Cela doit se faire sans délai, car l'absence d'oxygénation du cerveau entraînerait rapidement des lésions cérébrales définitives.
Pour estimer très rapidement l'état de l'enfant on utilise le score d'Apgar qu'on établit à une, cinq et dix minutes après la naissance. On chiffre, de 0 à 2, cinq paramètres (couleur, rythme cardiaque, respiration, réactivité, tonus) et on fait le total pour apprécier la vitalité de l'enfant.
Lorsque celle-ci est manifestement déficiente, on interviendra immédiatement :
– aspiration minutieuse des mucosités pharyngées ;
– oxygénation au masque sous pression contrôlée.

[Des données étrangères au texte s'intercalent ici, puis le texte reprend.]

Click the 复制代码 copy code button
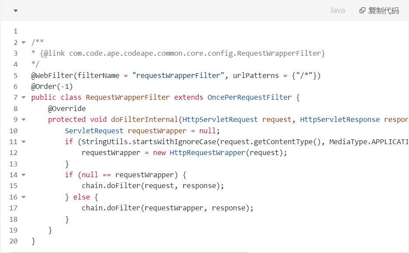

Si l'état ne s'améliore pas rapidement ou si l'Apgar est inférieur à 2, l'intervention exige :
– intubation trachéale pour aspiration et insufflation d'oxygène ;
– massage cardiaque externe ;
– éventuellement injection dans la veine ombilicale de solution alcaline pour corriger l'acidose.
Tous ces gestes seront faits en évitant de refroidir et/ou d'infecter l'enfant, ce qui nécessite le respect de deux règles concernant la médicalisation de l'accouchement :
– première règle : toutes les grossesses à risque doivent être dépistées pour être confiées à des maternités bien équipées en matériel et en personnel hautement compétent ;
– seconde règle : tout doit être prévu, même dans les maternités moins techniques pour que les gestes puissent être faits par un personnel bien adapté sans affolement et avec efficacité en cas de difficulté imprévue.
Dans tous les cas, les premiers soins à l'enfant comporteront une injection de vitamine K et la désinfection oculaire.